– Did I mention the porn machine? The first few times I passed that gas station, I was thinking, “Hmm, I could stop by and pick up some snacks on the way back to the Media Village.” Then I went and took a look. Didn’t see any Cheetos.
Funny thing is — this is just two blocks away from “Tabu Sexy Shop.” What can you expect from a country that stocks its Media Center’s general store with no throat lozenges and eight varieties of condoms?
– I’m a little less afraid of the Polizia, the Carbinieri, the Guardia di Finanzia and all the other people whose uniforms and general manner suggest, “You know, if we want, we bash your head. No one care. We bash head.” A couple of them came up to me a little perplexed yesterday as I was walking from the train station to the Media Village, but they were excitedly giving me directions (thanks, but I’ve been there eight times now. I can actually SEE it from here) and say, “Pin? Pin? You change. You change.”
I’m actually out of pins from my own news organization now, having given a couple away to people who are so nice about giving me things I pay for such as milk or biathlon tickets. But these guys seem a little more human now and a little less like marauding bands with guns.

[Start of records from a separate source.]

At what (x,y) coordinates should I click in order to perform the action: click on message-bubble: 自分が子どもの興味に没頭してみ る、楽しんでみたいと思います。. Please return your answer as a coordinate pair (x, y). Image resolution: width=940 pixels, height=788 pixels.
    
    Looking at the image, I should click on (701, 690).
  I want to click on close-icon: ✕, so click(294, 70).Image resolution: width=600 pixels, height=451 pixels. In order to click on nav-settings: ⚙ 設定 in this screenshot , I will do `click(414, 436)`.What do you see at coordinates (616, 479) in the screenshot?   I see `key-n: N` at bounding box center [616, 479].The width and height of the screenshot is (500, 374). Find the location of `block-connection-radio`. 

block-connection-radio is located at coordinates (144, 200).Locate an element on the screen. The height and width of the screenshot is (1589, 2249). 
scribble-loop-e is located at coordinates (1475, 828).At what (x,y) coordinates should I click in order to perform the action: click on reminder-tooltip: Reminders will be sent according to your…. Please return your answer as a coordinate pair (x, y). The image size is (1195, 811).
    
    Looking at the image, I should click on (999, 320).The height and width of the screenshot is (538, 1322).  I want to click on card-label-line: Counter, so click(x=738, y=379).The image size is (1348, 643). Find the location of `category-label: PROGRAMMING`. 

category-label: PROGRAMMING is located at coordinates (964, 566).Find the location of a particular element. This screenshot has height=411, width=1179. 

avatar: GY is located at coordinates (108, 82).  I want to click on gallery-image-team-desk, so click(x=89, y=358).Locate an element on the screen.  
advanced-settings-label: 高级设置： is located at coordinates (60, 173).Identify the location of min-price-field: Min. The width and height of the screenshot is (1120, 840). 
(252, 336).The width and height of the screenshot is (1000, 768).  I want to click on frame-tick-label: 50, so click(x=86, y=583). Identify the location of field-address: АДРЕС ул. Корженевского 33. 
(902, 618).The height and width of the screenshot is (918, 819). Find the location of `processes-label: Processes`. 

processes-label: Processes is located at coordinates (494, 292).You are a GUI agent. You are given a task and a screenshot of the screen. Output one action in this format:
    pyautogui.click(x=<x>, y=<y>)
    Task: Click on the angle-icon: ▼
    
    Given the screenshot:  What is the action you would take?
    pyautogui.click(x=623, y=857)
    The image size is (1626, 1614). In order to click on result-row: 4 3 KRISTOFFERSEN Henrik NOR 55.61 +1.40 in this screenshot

– I pass this park every day, and it still puzzles me. This is an unused monorail (what’s that sound? MONORAIL!) that was dressed up at the last minute (Thursday). A couple of days later, the star in the middle started turning. It looks like it’s designed to pull water from the pond and have some sort of cascading effect, but the arms don’t reach the water! A couple of TV crews do stand-ups by the side as if this is some sort of central gathering place (it’s next to the Palavela for figure skating and short-track, at least), but the only people here are reporters heading to the Media Center or locals walking their dogs. So I like this park, but there’s something quite strange about it.